→ **Extracted text**:
((

Career highlights and awards
- College World Series champion (2024);

= Drew Beam =

American baseball player (born 2003)

Drew Sanders Beam (born February 14, 2003) is an American professional baseball pitcher in the Kansas City Royals organization.

==Amateur career==
Beam grew up in Murfreesboro, Tennessee and attended Blackman High School, where he played football and baseball. He had a record of 8–1 and a 0.37 ERA as a sophomore. Beam committed to play college baseball at Tennessee shortly before the beginning of his junior year of high school. His junior season was canceled due to COVID-19. Beam missed his senior baseball season due to injury.

Beam was named to Tennessee's starting rotation entering his freshman season. He was named the Southeastern Conference (SEC) Pitcher of the Week and Freshman of the Week after throwing a complete-game shutout against fifth-ranked Vanderbilt on April 3, 2022. Beam was named the SEC Freshman of the Year and second team All-Conference at the end of the season.

==Professional career==
The Kansas City Royals selected Beam in the third round, with the 76th overall pick of the 2024 Major League Baseball draft. On July 21, 2024, Beam signed with the Royals on a $1.1 million contract.

==Personal life==
Beam is the son of Jason and Kelli Beam. Beam is a Christian.

))

→ **Dataset excerpts**:
((

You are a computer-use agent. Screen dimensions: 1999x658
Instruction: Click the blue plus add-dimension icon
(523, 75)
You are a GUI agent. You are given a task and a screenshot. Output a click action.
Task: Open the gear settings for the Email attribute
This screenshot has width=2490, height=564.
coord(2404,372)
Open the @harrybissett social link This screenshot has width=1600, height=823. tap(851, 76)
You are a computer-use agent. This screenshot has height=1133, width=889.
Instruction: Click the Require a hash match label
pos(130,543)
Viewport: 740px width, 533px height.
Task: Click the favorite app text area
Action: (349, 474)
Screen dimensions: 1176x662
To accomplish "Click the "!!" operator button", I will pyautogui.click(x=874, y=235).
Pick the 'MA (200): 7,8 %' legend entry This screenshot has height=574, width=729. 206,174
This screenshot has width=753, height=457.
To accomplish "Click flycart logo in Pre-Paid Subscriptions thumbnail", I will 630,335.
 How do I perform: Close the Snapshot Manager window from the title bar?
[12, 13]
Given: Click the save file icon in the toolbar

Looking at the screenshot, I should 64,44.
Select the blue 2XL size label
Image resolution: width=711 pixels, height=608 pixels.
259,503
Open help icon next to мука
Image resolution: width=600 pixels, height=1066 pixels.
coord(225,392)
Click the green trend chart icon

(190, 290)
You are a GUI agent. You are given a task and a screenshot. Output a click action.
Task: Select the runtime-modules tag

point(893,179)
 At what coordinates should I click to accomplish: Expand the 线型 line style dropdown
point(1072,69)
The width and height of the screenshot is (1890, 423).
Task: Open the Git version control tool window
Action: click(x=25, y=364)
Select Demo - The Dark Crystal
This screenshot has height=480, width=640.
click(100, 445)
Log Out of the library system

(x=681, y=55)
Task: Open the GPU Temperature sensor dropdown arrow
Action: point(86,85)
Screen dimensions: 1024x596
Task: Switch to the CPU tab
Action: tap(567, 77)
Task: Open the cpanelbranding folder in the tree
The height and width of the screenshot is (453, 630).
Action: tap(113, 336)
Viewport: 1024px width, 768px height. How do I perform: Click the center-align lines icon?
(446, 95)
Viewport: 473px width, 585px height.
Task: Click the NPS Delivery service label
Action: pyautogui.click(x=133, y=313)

))

→ **Questions on the material**:
[1] List every honor or award that the Drew Beam text says he received.
[2] According to the Drew Beam text, which overall pick did the Kansas City Royals use to select him in the 2024 Major League Baseball draft?
[3] Please write out the part of the Drew Beam text starting at "Drew Sanders Beam" and ending at "of the season.".
The material is separate from the Drew Beam text.

→ **Results**:
[1]
- College World Series champion (2024)
- Southeastern Conference (SEC) Pitcher of the Week
- SEC Freshman of the Week
- SEC Freshman of the Year
- Second team All-Conference

[2] The 76th overall pick, in the third round.

[3]
Drew Sanders Beam (born February 14, 2003) is an American professional baseball pitcher in the Kansas City Royals organization.

==Amateur career==
Beam grew up in Murfreesboro, Tennessee and attended Blackman High School, where he played football and baseball. He had a record of 8–1 and a 0.37 ERA as a sophomore. Beam committed to play college baseball at Tennessee shortly before the beginning of his junior year of high school. His junior season was canceled due to COVID-19. Beam missed his senior baseball season due to injury.

Beam was named to Tennessee's starting rotation entering his freshman season. He was named the Southeastern Conference (SEC) Pitcher of the Week and Freshman of the Week after throwing a complete-game shutout against fifth-ranked Vanderbilt on April 3, 2022. Beam was named the SEC Freshman of the Year and second team All-Conference at the end of the season.